Here that isn't the case, although this two part story is a bit of a weird one. Firstly, The Master's plan to sully the reputation of the king and thus preventing the creation of the Magna Carta. On one hand, the plan isn't up to the normal universe threatening plan that the Master is normally known for but on the other hand, the prevention of the creation of the Magna Carta would still be a big thing due to it's creation being a catalyst for the formation of democracy in England. The idea of the Master having a robot, named Kamelion, that can change in to anybody it wants to was a fascinating idea on paper yet it's execution didn't quite work but for this story, that addition added an extra layer to the story itself.
The cast do a great job with the dialogue here and really add an air of excitement to the story. They also make good use of the historical settings and the culture clash between the people there and the Doctor along with his companions.

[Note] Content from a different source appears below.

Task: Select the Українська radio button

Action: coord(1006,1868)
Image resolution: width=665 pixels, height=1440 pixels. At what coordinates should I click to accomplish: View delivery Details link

The special features, while not as numerous as other Doctor Who collections, are pretty interesting and really give a good quality inside look at the making of the two part story. The best of these is a look at the robot used to create Kamelion. I loved the fact that it wasn't a sugar coated look at the idea, instead it was an honest, sometimes brutally so, look at how an idea can look fantastic on paper but be found lacking in execution.
While not the best Doctor Who story of Davison's career as the Doctor, neither is it the worse. It's a fun Doctor Who tale with a historical setting that is a good way to spend an hour. Worth picking up for the fan's amongst us.